Subsequently, we discuss potential risks that should be mitigated in order to create a desirable relationship between the individual, public institutions, and the private sector, in a world where self-sovereign identity (AKA decentralized identity) management has become the norm. (frontiersin.org)
Turn the clock back to before the Bitcoin boom of December 2017, and the landscape for crypto was very different. Associated with the dark web, crime, and ill-gotten means, cryptocurrency (and especially Bitcoin) suffered damage to its reputation that it has struggled to shake off, despite the secure nature of the format itself.
The boom did bring with it a beacon of credibility; money talks after all. Big business and tech-savvy individuals began to take the format more seriously and many Bitcoin millionaires were made, some literally overnight.
The modern economic system is showing its cracks, straining under the pressure of a reactive economy that doesn’t allow for true financial freedom on a wide scale. People crave freedom in general and seek it through the one way our current societal structure allows: their bank balances.
Crypto offers a glimmer of hope that a solution exists to the issue that money needs to be distributed to achieve overall global wealth, rather than removed from the system on a large scale. Having an independent way of exchanging their money is the major draw of crypto for many individuals.
The real advance in popularity came when the City started showing an interest. With marketplace dynamics similar to equities, such as the ability to trade over a number of exchanges and the fact tokens are directly linked to supply and demand, crypto presented a plethora of opportunities for speculation and investment. Here is where the once wide chasm between crypto and the traditional financial system is bridged, with potential for big returns on investment for savvy traders.
Doing things by halves is never a good idea, but in fintech it could also cost you dearly. Taking a proactive approach to cryptocurrency regulation has great benefits over the type of approach seen in the United Kingdom, where existing legal frameworks are being moulded to accommodate Bitcoin, Ethereum and Litecoin, amongst others.
Adapting a system designed for offline currency and markets will surely be inferior to solutions built from the ground up, tailored to digital currency and digitally native – in the original sense. However, whilst this is not the case right now, services like Veriff can step in to provide digitally secure identity and crypto address verification which will fill the void and minimise the risk of fraud with high volumes of user sign-ups. Verifying digital credentials is hugely important here.

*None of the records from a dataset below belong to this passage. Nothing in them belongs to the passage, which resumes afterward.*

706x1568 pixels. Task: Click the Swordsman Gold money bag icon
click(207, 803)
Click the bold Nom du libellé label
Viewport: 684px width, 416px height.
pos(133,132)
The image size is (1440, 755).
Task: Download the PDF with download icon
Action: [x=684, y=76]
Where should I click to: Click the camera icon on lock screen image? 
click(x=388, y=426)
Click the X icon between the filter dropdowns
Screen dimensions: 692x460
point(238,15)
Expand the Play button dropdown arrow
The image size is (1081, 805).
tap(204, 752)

European authorities are currently discussing a digital crypto version of the Euro, leading the way on government backed projects and seemingly way ahead of the UK - happy to welcome cryptocurrencies so long as they adhere to current legislation.
The British approach relies heavily on legislation already in place, an almost laissez-faire attitude that makes life easier for currencies, operators and financial institutions, but can leave entities and their customers dangerously vulnerable to fraud and identity theft.

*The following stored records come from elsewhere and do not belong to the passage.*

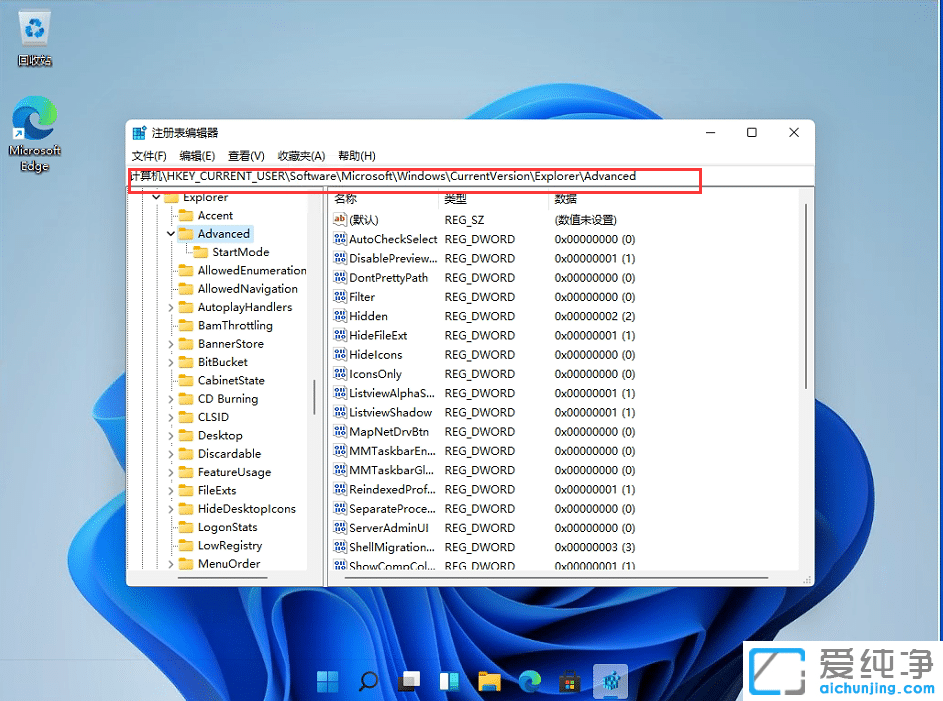The height and width of the screenshot is (701, 943).
Task: Open the Recycle Bin on the desktop
Action: coord(33,30)
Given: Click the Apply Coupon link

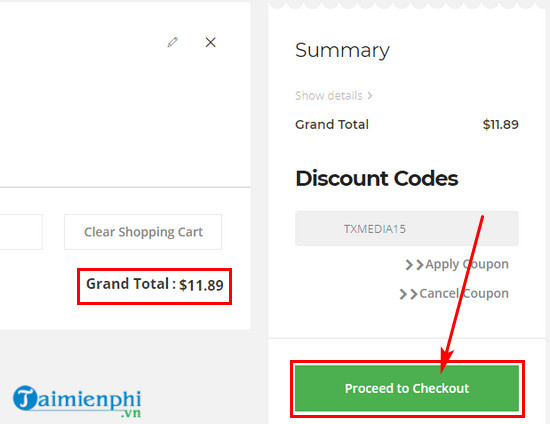Looking at the screenshot, I should click(x=467, y=264).
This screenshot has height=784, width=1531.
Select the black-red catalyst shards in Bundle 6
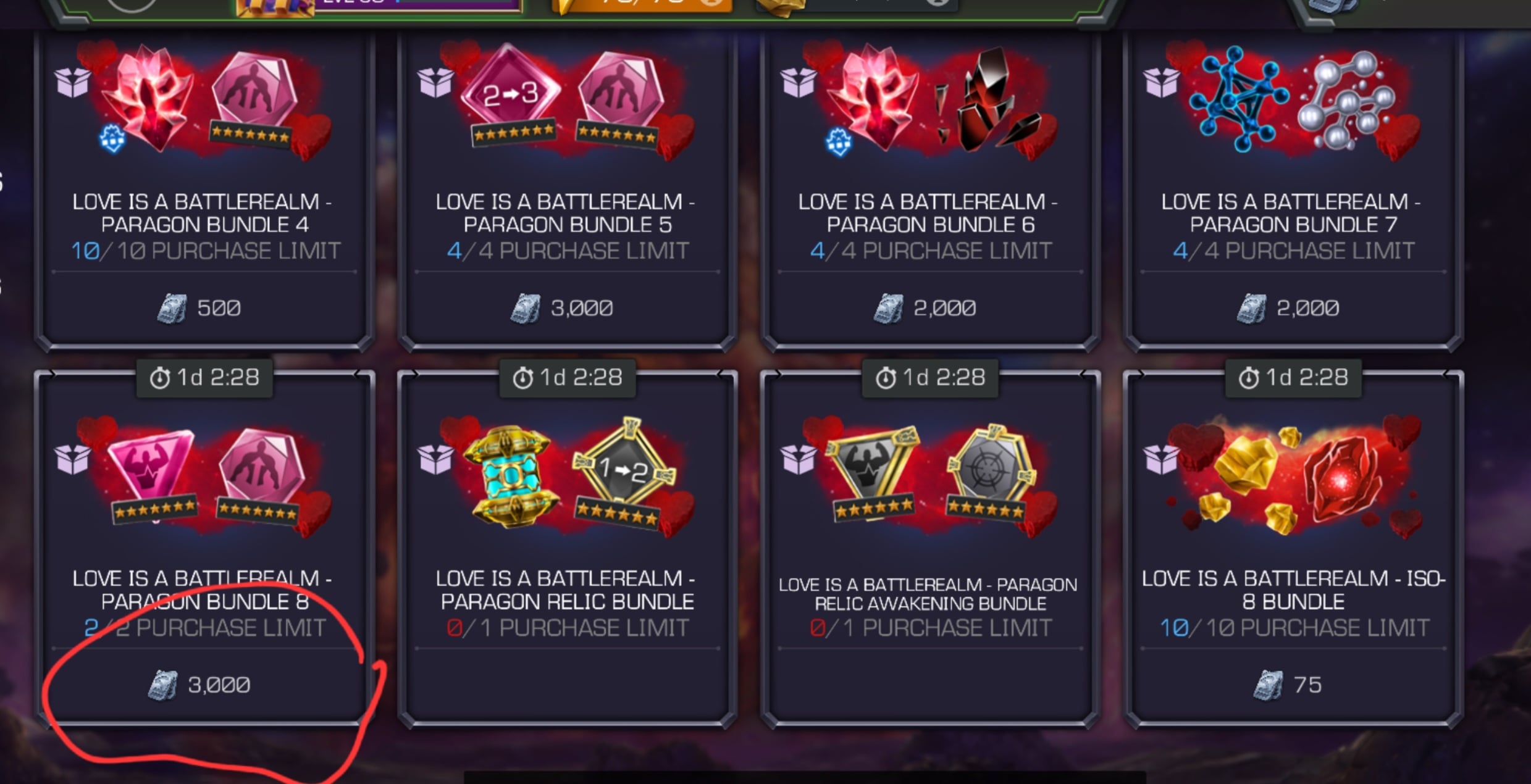point(985,102)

In the meantime, Europe is embracing stablecoins, the cryptocurrencies that are designed to fluctuate as little as possible from any given value. Capital, investor rights and supervision will be more tightly controlled, with the changes only affecting companies dealing with 1 million euro ($1.1 million) plus each year. Backed by reserves of Fiat currencies in many instances, they can trade smoothly with Bitcoin and other altcoins, allowing a safe haven for volatile funds instantly.
A sandbox approach spearheaded by the European Commission gives guidance to regulators, allowing them to get familiar with Distributed Ledger Technology (DLT) without an overbearing authority doubling down on them, allowing them space for exploration and innovation using blockchain technology.
The United States’ position stands from circa May 2018, that Bitcoin and other altcoins are not deemed as currency or legal tender but a commodity such as stocks that is taxable. Cryptocurrency earned is taxed as income, as with property. Paying independent contractors for goods and services with crypto must be reported to IRS as they will be liable to pay taxes. As with stocks and bonds, capital gains on cryptocurrency balances is taxable within the US.
Contrasting approaches to legislation around the world leave gaps that make the system vulnerable. It is down to providers of verifiable credentials, as well as anti-money laundering and identity theft protection providers, to plug these gaps. 'Knowing your customer' can ensure that ID theft and money laundering are minimised and give more control over how client accounts are managed.
Veriff can play a key part in the secure setup of any crypto based service or product with crypto identity verification. We're experts in digital identity management and our end-to-end user verification tool gives peace of mind when faced with the potential anonymity of cryptocurrency, making sure providers have a clear picture of who their customers are, by age, location, and identity, in seconds. Clients will experience a hassle-free onboarding experience and have the security of knowing the appropriate steps are being taken, which in turn aids a provider's scaling prospects.
The double-edged benefit of using a third party identity verification solution like ours not only serves to plug the leaks in a disjointed web of global legislation, but also ensures providers are well on their way to adhering to current KYC (vital for obtaining and keeping your licence) and AML legislation, as well as being ready for future enforcements that will inevitably tighten around customer and user identity.